Collected data entries
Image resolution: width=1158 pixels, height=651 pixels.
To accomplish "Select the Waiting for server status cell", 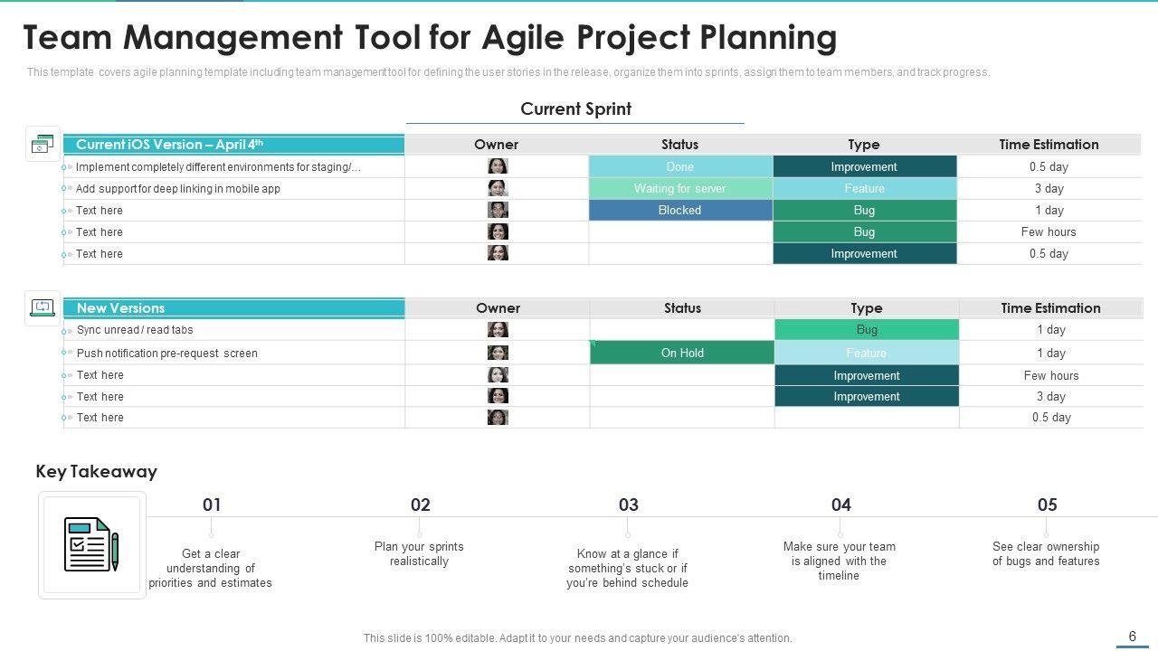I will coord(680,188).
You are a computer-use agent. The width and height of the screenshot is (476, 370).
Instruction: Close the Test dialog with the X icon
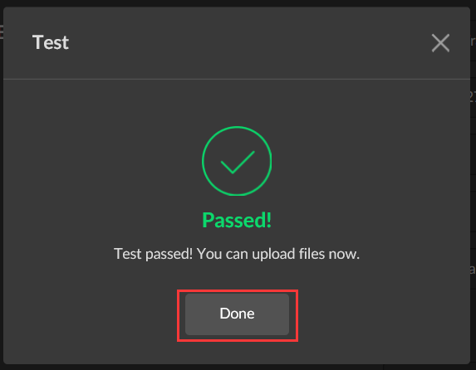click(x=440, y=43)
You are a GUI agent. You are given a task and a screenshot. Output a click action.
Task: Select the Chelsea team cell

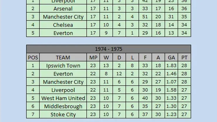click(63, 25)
* * *
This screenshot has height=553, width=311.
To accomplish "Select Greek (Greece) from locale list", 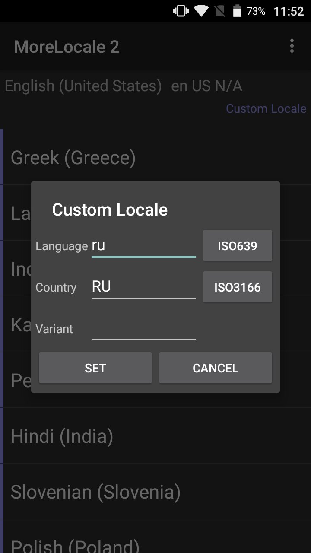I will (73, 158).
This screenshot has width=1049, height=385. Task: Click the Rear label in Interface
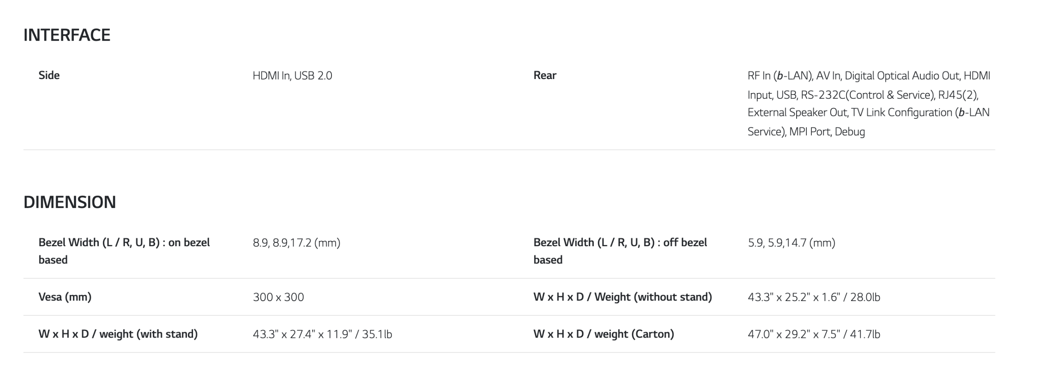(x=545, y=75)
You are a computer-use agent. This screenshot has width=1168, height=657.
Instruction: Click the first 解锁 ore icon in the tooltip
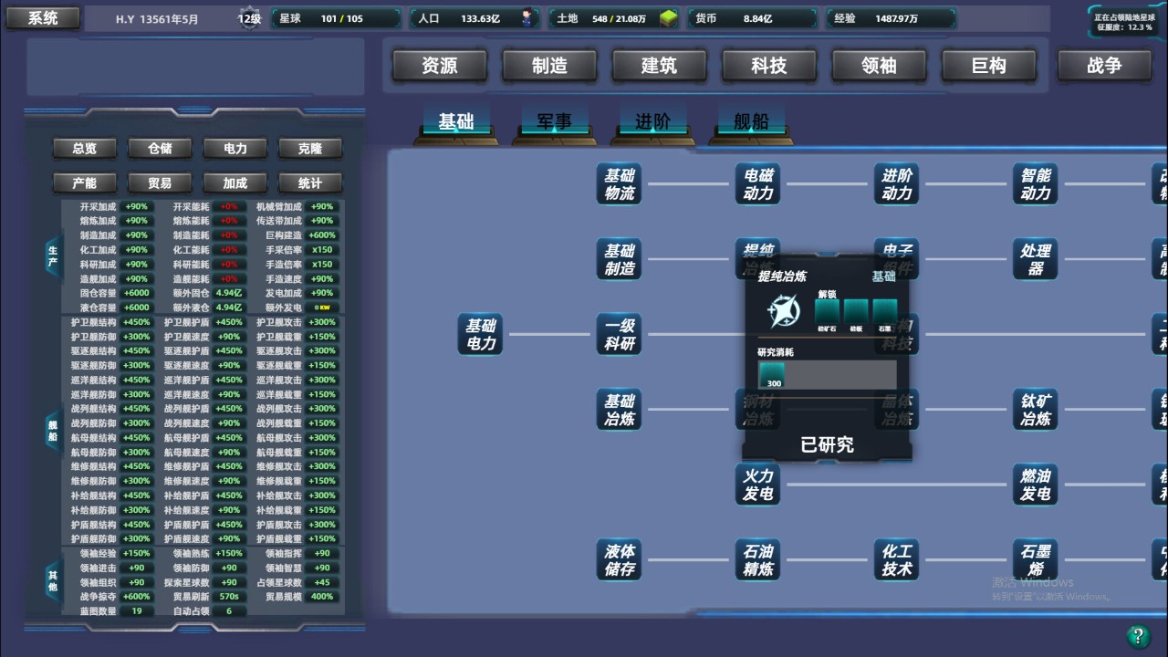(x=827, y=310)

→ **Exercise description**:
Work through the records above line by line and count those that hold the string "agent". Give only the result.

→ **Task solution**:
3